Objective: Copy out every entry from the line that contains "AVALIKUD RUUMID (473, 257)" down to the line that contains "Location (918, 43)", including both of those lines. Keep each line's wording the same, and increase both numbers in every pair of click coordinates by 141.

Element and text position data:
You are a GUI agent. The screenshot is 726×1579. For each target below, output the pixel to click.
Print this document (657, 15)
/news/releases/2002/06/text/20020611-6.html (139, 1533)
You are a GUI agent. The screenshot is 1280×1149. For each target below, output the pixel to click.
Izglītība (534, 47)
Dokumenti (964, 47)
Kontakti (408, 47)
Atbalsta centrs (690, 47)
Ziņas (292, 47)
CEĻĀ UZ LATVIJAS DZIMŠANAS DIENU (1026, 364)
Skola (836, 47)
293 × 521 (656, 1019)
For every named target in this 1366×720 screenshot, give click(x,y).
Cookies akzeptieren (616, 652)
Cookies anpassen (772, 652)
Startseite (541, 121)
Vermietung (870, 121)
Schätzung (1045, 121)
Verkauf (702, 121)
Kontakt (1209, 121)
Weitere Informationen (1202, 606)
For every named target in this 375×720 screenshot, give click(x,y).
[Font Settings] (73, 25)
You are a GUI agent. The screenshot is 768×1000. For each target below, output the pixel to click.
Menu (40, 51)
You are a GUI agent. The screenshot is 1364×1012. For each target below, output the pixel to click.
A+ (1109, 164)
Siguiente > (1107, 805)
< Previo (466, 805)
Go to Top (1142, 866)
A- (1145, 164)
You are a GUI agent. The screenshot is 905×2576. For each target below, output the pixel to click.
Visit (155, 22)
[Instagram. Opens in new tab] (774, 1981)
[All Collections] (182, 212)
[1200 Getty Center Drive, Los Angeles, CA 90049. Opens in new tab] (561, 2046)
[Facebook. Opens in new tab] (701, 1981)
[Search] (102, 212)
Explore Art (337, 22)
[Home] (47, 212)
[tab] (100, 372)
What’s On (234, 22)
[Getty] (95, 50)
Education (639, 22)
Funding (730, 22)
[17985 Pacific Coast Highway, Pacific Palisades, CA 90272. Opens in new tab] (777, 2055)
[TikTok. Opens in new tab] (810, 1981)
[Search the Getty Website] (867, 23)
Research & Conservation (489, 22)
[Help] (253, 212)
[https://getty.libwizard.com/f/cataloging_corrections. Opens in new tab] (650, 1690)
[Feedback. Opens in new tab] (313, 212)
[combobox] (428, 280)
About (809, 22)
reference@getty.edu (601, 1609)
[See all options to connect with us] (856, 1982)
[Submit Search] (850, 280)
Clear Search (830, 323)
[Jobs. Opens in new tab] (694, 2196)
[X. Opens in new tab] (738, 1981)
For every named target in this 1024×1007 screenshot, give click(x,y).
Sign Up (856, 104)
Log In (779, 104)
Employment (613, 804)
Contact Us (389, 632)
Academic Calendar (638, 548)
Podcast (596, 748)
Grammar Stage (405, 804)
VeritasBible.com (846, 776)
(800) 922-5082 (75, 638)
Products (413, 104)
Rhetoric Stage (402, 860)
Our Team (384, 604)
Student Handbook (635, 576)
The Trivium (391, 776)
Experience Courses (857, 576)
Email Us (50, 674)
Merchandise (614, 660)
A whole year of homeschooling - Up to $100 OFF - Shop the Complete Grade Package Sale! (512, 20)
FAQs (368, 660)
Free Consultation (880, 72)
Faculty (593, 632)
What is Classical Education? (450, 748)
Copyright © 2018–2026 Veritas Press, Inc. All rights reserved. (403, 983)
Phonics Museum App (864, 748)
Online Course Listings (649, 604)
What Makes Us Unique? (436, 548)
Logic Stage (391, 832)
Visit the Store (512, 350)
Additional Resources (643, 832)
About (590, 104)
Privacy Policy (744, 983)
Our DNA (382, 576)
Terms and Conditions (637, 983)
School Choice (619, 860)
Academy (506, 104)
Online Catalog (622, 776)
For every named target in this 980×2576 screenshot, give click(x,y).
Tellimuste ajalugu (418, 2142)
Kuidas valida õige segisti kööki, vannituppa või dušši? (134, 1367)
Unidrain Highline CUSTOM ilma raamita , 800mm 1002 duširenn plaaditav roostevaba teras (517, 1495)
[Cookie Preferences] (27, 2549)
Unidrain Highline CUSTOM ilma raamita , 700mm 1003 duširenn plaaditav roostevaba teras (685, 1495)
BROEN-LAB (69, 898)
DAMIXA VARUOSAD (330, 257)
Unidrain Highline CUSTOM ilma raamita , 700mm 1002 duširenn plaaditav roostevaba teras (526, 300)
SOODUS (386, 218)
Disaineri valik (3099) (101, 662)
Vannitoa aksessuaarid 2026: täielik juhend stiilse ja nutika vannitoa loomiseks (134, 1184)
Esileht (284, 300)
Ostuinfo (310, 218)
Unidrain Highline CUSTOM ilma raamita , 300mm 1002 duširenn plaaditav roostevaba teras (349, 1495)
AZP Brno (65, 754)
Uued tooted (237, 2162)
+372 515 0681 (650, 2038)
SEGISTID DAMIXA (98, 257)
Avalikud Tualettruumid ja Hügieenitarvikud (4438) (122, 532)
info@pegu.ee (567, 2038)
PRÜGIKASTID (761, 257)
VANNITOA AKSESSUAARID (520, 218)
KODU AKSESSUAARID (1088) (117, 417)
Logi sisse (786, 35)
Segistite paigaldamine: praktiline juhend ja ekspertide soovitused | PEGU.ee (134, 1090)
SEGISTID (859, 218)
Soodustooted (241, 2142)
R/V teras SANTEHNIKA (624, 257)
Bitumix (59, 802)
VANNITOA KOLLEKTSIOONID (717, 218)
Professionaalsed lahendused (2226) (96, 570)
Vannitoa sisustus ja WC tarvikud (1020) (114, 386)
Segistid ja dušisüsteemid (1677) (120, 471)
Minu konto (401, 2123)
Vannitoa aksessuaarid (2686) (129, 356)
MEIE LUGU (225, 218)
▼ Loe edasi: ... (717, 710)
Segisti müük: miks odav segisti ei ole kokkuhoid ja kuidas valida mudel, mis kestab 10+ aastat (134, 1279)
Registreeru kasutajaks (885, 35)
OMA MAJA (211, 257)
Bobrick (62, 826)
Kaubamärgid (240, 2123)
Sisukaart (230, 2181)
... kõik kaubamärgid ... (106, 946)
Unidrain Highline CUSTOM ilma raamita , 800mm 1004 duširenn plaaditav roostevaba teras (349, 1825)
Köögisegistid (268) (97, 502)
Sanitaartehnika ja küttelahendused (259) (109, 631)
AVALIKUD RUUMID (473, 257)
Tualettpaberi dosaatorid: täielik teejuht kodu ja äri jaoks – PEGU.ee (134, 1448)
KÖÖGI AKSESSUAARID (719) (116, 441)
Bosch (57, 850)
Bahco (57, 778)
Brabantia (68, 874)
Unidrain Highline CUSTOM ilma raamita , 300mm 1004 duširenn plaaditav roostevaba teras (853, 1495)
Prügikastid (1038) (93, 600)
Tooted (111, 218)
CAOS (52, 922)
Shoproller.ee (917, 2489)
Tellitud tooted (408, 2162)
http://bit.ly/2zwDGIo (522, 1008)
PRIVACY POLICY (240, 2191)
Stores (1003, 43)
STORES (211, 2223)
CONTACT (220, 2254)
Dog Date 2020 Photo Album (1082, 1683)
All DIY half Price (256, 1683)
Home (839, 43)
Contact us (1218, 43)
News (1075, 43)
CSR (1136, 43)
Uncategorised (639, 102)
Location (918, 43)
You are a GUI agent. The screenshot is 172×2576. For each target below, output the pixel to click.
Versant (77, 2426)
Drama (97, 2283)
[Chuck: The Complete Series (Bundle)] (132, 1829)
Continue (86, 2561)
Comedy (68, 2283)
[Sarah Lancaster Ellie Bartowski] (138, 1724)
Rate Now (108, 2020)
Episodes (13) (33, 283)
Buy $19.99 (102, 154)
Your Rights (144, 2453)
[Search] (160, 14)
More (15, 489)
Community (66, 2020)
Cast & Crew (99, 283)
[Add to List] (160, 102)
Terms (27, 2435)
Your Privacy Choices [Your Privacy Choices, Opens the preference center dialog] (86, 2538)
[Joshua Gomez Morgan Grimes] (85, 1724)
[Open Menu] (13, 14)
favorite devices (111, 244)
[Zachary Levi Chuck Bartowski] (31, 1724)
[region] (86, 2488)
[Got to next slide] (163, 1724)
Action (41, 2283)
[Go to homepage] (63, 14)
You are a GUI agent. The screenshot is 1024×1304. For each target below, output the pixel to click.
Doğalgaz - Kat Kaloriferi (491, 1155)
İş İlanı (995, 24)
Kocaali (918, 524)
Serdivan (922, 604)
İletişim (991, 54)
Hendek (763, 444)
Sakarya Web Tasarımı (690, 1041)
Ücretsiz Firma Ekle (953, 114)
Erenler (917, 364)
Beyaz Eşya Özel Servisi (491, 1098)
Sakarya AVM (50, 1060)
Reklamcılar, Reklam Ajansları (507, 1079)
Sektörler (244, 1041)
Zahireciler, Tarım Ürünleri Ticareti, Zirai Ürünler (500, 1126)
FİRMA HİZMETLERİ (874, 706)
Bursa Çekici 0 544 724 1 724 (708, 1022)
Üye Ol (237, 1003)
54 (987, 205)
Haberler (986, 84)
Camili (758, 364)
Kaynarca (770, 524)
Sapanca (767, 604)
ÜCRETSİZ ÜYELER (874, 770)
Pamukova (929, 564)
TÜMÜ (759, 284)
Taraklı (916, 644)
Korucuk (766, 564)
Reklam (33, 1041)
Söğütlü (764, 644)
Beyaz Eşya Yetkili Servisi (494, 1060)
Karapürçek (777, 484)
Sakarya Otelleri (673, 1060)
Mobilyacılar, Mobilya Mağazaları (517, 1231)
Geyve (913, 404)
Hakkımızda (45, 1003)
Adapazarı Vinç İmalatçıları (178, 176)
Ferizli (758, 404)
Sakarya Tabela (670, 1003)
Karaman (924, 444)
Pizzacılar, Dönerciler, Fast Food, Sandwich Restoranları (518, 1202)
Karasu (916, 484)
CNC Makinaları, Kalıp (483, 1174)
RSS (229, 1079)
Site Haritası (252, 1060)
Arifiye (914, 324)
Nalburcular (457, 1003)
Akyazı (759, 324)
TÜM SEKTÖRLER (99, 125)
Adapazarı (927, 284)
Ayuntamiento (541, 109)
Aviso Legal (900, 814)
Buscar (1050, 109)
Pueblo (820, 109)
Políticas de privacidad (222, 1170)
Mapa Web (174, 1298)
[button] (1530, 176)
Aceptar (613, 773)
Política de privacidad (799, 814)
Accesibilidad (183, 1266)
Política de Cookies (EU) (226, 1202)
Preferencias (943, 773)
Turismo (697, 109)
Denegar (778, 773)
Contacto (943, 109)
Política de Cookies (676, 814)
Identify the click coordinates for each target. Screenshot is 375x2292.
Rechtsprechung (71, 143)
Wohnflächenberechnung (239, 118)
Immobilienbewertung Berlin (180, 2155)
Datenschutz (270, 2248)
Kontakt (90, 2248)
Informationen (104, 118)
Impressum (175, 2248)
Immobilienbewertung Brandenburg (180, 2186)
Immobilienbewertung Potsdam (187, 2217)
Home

Complete output:
AVALIKUD RUUMID (614, 398)
Tualettpaberi dosaatorid: täielik teejuht kodu ja äri jaoks – PEGU.ee (275, 1589)
KÖÖGI AKSESSUAARID (719) (257, 582)
Bosch (198, 991)
Bahco (198, 919)
Brabantia (209, 1015)
Unidrain Highline CUSTOM ilma raamita , 300mm 1004 duširenn plaaditav roostevaba teras (994, 1636)
Prügikastid (1038) (234, 741)
Tooted (252, 359)
CAOS (193, 1063)
Shoproller.ee (1058, 2630)
Tellitud tooted (549, 2303)
http://bit.ly/2zwDGIo (663, 1149)
PRIVACY POLICY (381, 2332)
Stores (1144, 184)
STORES (352, 2364)
CONTACT (361, 2395)
Dog Date 2020 Photo Album (1223, 1824)
All DIY half Price (397, 1824)
Home (980, 184)
Contact us (1359, 184)
News (1216, 184)
CSR (1277, 184)
Uncategorised (780, 243)
Location (1059, 184)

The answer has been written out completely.